The classifier is then trained using the direct child objects of the annotations you have added.
For example, suppose you have 5 tumor training annotations and 5 stroma training annotations. When creating a new detection classifier, QuPath will find your 10 training annotations within the hierarchy. Then it will take all the (detection) child objects from these annotations, and group them separately depending upon whether their parent is classified as tumor or stroma. Then, it will use the measurements of all these child objects to look for patterns that can distinguish between the tumor and stroma detections. Finally, it will apply what it has learned to all the detections inside the image to classify them accordingly.
Therefore if you want to tell QuPath 'this is a tumor cell, learn from it' you need to draw a tumor annotation that will contain that cell. You can check which cells will be used for training by clicking on your classified annotations, and checking their child lists in the hierarchy view.
From the above, you'll see that hierarchies start off as quite a simple idea - but it rapidly becomes quite complicated once you get into the details. For these reasons, hierarchies could be considered one of QuPath's strengths... but also a potential weakness.

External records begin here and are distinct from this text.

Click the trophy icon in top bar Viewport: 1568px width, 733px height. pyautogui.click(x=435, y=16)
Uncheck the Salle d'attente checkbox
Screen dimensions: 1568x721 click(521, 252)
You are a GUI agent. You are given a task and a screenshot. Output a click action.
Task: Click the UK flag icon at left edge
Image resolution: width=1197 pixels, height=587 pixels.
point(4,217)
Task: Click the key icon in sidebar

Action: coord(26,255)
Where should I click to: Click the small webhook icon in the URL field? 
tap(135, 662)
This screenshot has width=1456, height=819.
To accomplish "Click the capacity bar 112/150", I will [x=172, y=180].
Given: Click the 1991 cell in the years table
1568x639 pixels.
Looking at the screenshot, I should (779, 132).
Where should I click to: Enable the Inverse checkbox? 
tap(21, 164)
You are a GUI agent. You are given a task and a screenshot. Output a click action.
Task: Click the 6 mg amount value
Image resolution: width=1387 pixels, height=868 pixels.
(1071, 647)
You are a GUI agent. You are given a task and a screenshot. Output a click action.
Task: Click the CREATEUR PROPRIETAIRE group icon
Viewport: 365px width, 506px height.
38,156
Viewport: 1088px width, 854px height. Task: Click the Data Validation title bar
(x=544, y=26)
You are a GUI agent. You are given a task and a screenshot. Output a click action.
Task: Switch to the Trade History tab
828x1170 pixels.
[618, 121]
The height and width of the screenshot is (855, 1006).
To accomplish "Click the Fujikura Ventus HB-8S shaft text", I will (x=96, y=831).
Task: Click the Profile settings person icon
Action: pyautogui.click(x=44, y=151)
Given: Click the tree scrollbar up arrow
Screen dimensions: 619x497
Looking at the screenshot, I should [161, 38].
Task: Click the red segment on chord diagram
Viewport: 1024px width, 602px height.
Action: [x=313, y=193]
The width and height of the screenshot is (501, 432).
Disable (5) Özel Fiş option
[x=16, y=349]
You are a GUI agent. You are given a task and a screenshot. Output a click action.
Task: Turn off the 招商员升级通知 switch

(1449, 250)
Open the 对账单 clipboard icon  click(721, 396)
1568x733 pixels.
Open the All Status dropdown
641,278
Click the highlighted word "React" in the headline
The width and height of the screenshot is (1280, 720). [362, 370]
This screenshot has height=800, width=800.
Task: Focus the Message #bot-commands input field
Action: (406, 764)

On the one hand, hierarchies allow QuPath to easily represent relationships between different structures, in addition to being able to perform many dynamic measurements and calculations quickly by traversing the hierarchy to pull out only the objects that it needs. They also allows ROIs for objects to be represented efficiently using arbitrarily polygons, with no need to store a rasterized version (i.e. each pixel in an object).
However, on the other hand, the flexibility of the representation makes it very difficult to stop objects being created which overlap one another - and this can be the source of some subtle bugs or misinterpretations in very complex cases. Also, when many thousands of objects are present within an image, evaluating the criteria necessary to determine the correct insertion point for a new object in a hierarchy can still be a performance bottleneck.
Therefore for now, hierarchies are here to stay. They offer too many advantages, and are too embedded in QuPath, to be easily removed. But it's possible that the concept will be refined in the future.